Por tanto, el empoderamiento que la educación procura a los niños no lo es «contra» los padres o las comunidades en las que se desarrollan, sino precisamente gracias a los padres y las comunidades.
También en la Convención de Derechos de las Personas con Discapacidad (2006) se proclama el derecho a la educación y se especifican los fines que debe perseguir:
los Estados Partes asegurarán un sistema de educación inclusivo a todos los niveles así como la enseñanza a lo largo de la vida, con miras a: a) Desarrollar plenamente el potencial humano y el sentido de la dignidad y la autoestima y reforzar el respeto por los derechos humanos, las libertades fundamentales y la diversidad humana; b) Desarrollar al máximo la personalidad, los talentos y la creatividad de las personas con discapacidad, así como sus aptitudes mentales y físicas; c) Hacer posible que las personas con discapacidad participen de manera efectiva en una sociedad libre (art. 24.1).
En coherencia con los textos ya mencionados, se insiste aquí en que la educación tiene como fin el pleno desarrollo de la personalidad. Concretamente, se subraya la importancia y el valor de la «diversidad humana», una vez que se ha superado la visión médica de la discapacidad y se reconoce que la carencia de determinadas capacidades no puede hacernos ignorar la presencia de otras que resultan tan valiosas como aquellas. De ahí que resulte imprescindible adaptar las condiciones de la vida a todo tipo de capacidades y no solo a las que poseen algunos. También se subraya el valor de la «creatividad de las personas con discapacidad» frente a la visión, ya desacreditada pero todavía extendida, de las personas con discapacidad como sujetos de compasión que poco pueden aportar a la sociedad (Martínez-Pujalte, 2016). La Convención constituye una aportación extraordinaria para combatir la cultura del descarte, en la que personas y naturaleza son reducidas a su utilidad inmediata.
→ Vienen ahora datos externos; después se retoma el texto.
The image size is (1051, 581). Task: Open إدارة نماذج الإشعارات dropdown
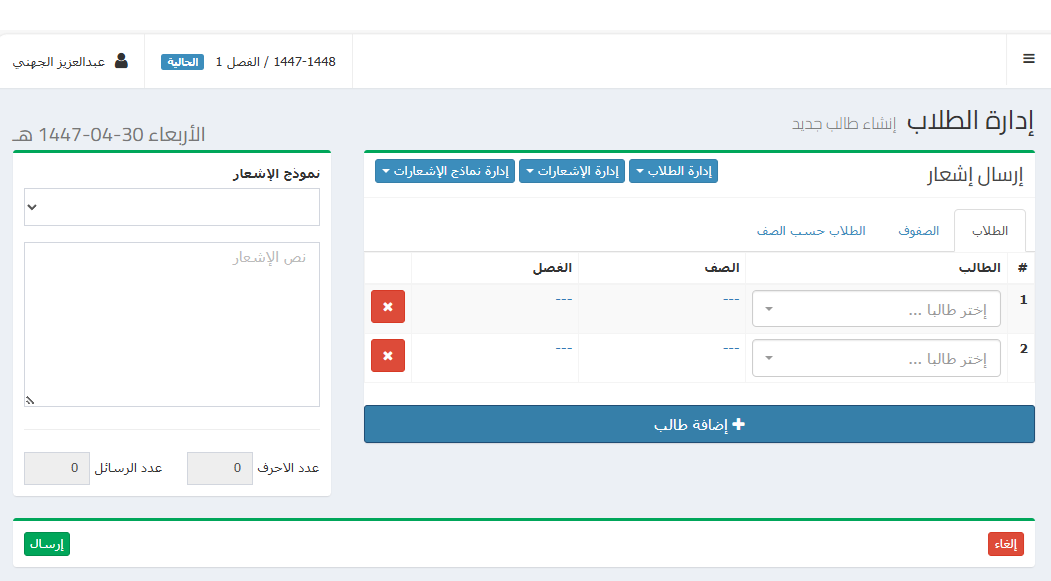point(445,172)
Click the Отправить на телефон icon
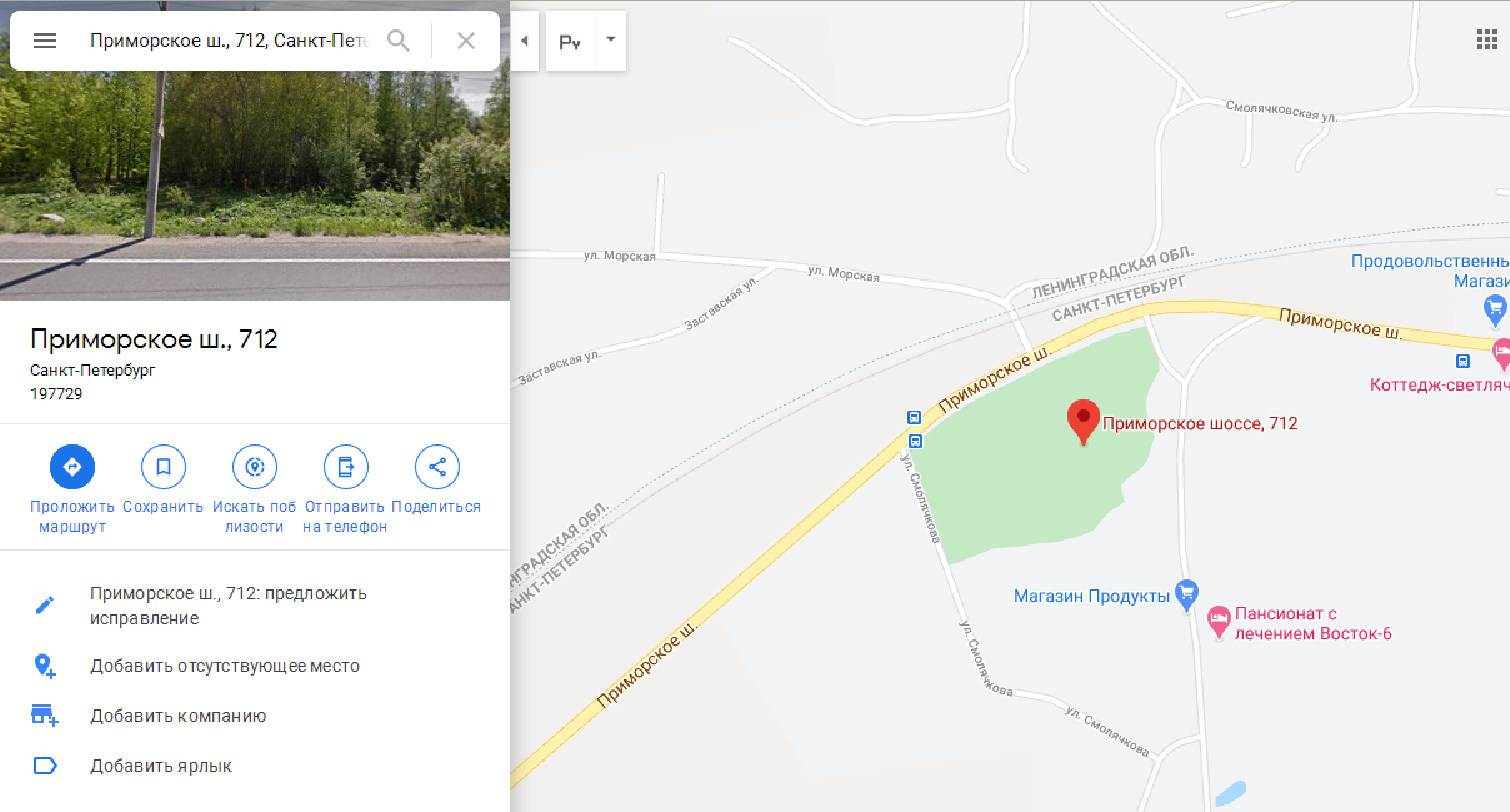The width and height of the screenshot is (1510, 812). tap(346, 467)
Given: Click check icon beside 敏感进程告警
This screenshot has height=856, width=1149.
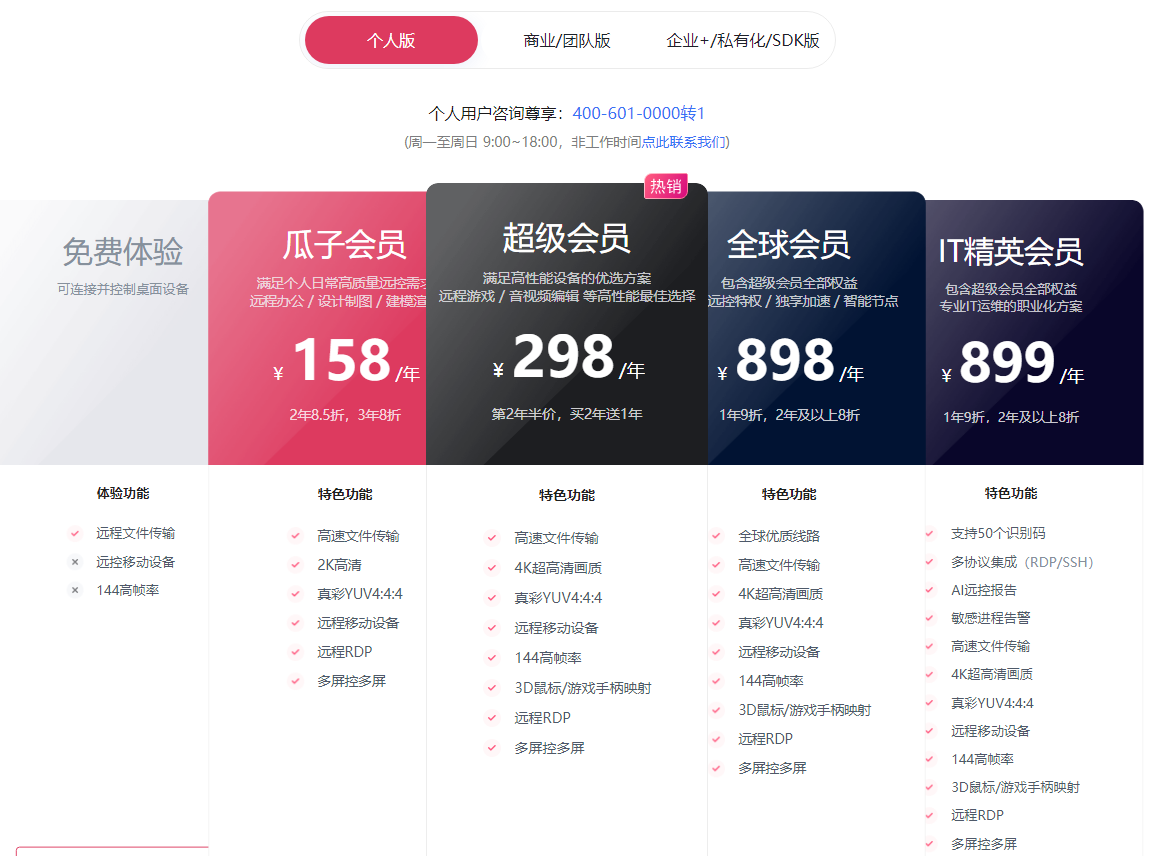Looking at the screenshot, I should coord(929,618).

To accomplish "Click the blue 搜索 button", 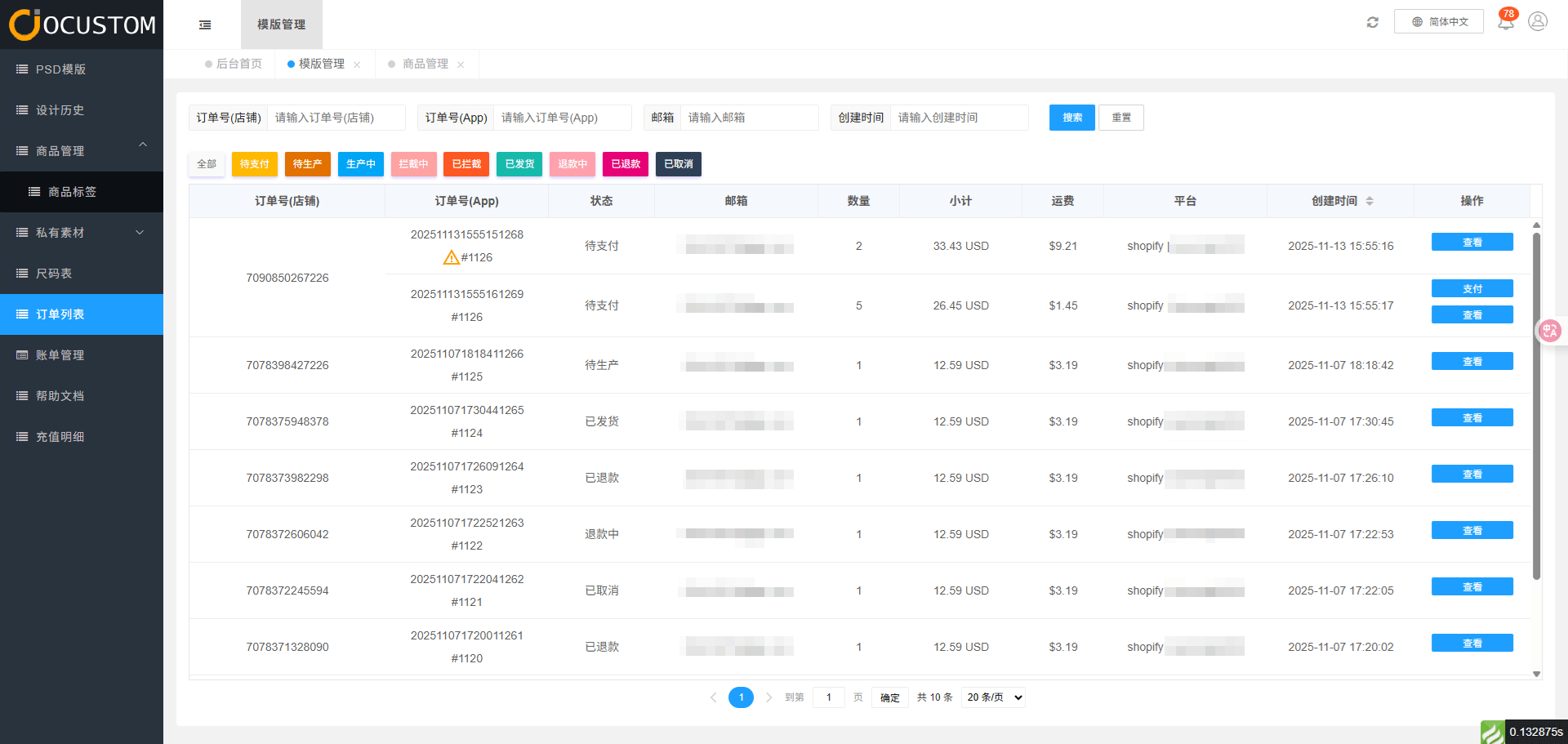I will (x=1071, y=118).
En los convenios sobre derechos de los niños y de las personas con discapacidad se reafirma la relación entre educación y desarrollo de la personalidad y se destacan tres exigencias apuntadas en la DUDH: la importancia de la comunidad para todo ser humano; el carácter inclusivo de toda empresa educativa; y la irreductibilidad del ser humano a su valor de cambio (Ballesteros, 2012). Todas ellas conducen hacia el desarrollo sostenible, sobre todo en su dimensión social. Será a partir de la Conferencia de Río de 1992 cuando se haga igualmente visible la dimensión ambiental.